Chapter 2

89 3 0
                                    

I had stayed up late at the studio that night, choreographing some new dances for my teenage lyrical class. We had our recital in a few months, and I wanted to have something ready for the next 2 months. I had arrived at the studio at around 8 that night, ready to escape from my crazy world. Without even think about it, I checked the studio to make sure it was in good shape. Then, I reached into my favorite leather purse, and pulled out my IPod. Then, I turned on a random playlist, and walked toward the center of the dance floor. Just like that, I went into what the I call, 'The Zone'.

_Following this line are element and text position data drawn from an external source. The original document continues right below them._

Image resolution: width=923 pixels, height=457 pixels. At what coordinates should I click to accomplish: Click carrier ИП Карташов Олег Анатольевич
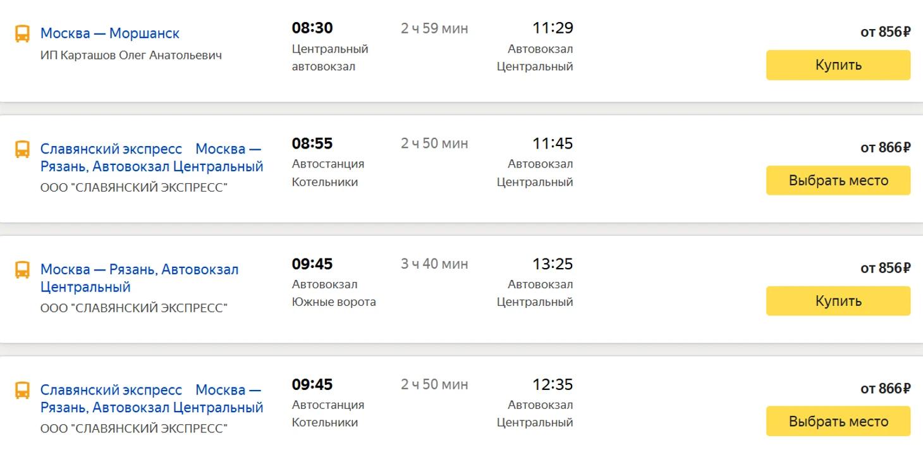click(131, 56)
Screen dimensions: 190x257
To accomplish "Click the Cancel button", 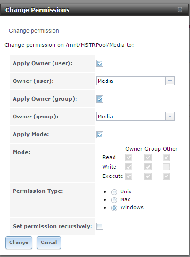I will 49,242.
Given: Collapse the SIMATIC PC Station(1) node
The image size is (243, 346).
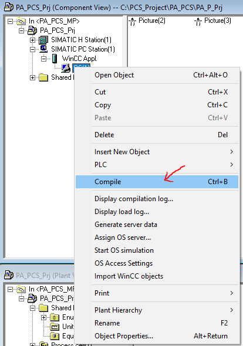Looking at the screenshot, I should coord(32,49).
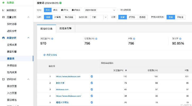192x106 pixels.
Task: Switch the time range to 昨天
Action: click(56, 10)
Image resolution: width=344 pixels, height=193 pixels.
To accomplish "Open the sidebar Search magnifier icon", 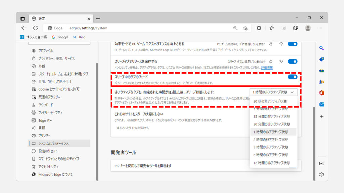I will tap(321, 48).
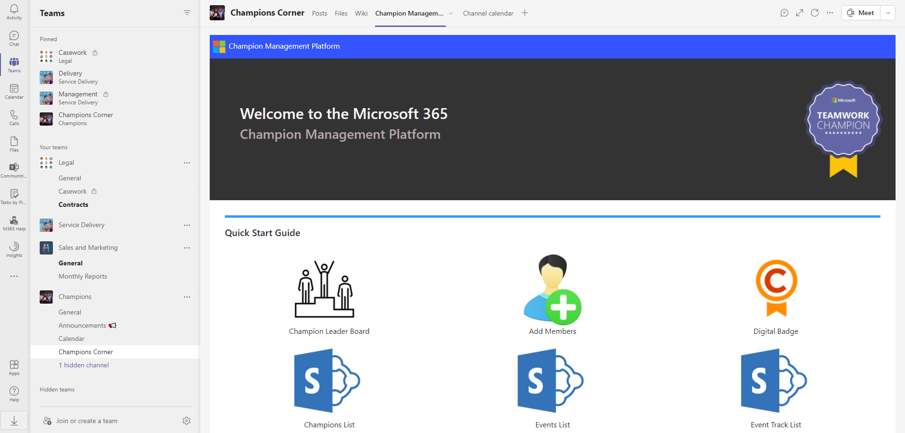Open more options for the Champions team

187,297
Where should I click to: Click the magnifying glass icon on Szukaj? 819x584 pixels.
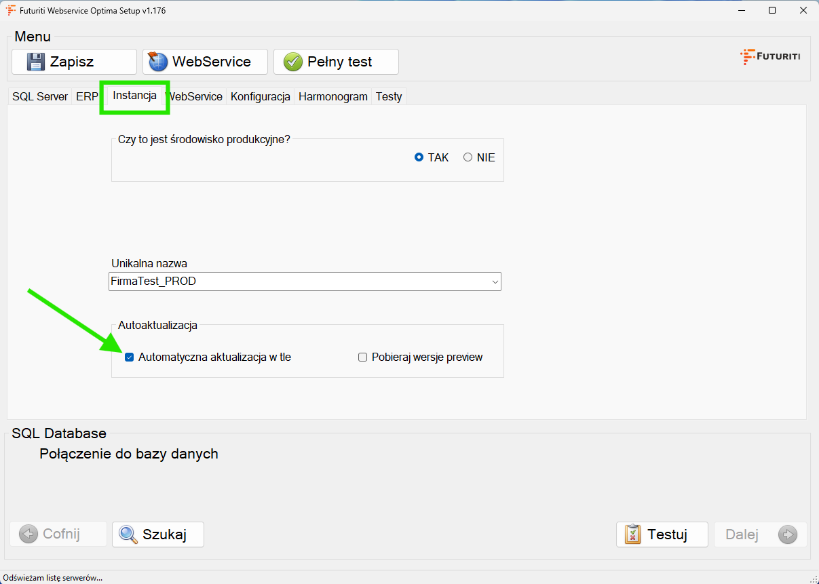pos(128,534)
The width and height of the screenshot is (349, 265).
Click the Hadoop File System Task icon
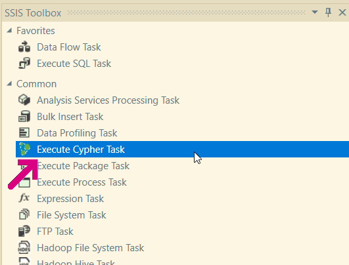(x=24, y=247)
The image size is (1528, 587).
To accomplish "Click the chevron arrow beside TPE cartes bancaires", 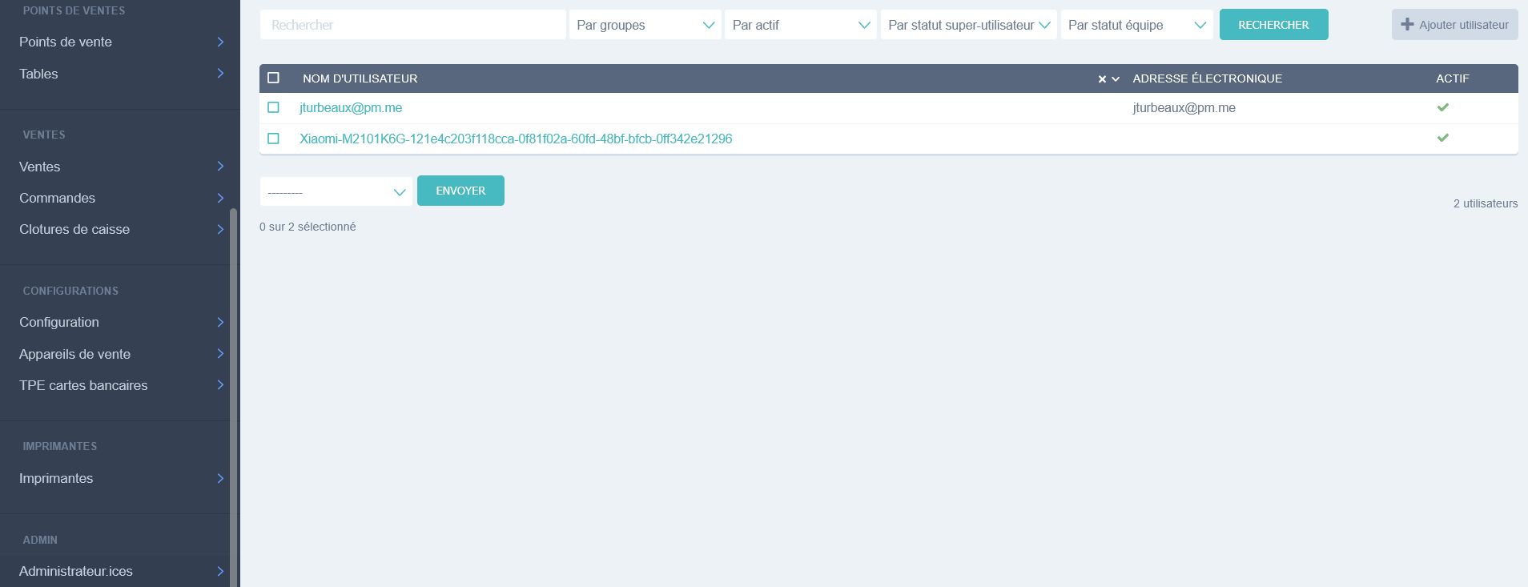I will coord(220,385).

It's times like that when I remember why I chose dance. It was as if I was in a different world. My mind shut down, and I just let my body move. My body went on autopilot, and I just stared at the mirror, amazed by the way my body worked. With every move, I got more lost in this world. A world were my my dad wasn't dead. Where my mom wasn't an achoholic. Where my aunt, and just about the closest thing to a mother, wasn't diagnosed with breast cancer. Where Conner, my beautiful little brother, actually had the possibility of a future. A world were every thing wasn't wrong. In this world, I was happy. It probably wasn't the healthiest thing, but when your life is as messed up as things get, a little happiness here and there is okay.

I was in this beautiful, wonderful world, jamming to The Writer, by Ellie Goulding. Everything was perfect. There was no time, no worries, no life. I was just, well, me. I wasn't my moms servant, helping her deal with hang overs and a little too touchy men. I wasn't Conners mom, making sure he was fed, dressed, and looking reasonable. I wasn't Connors chauffeur, making sure he went to school which, as much as I love him, became very annoying very fast. I wasn't the only source of money that my family had. I didn't run our entire house hold. I didn't have a care in the world. I was just me. I was Kaylee, a 21 year old girl who loved to dance.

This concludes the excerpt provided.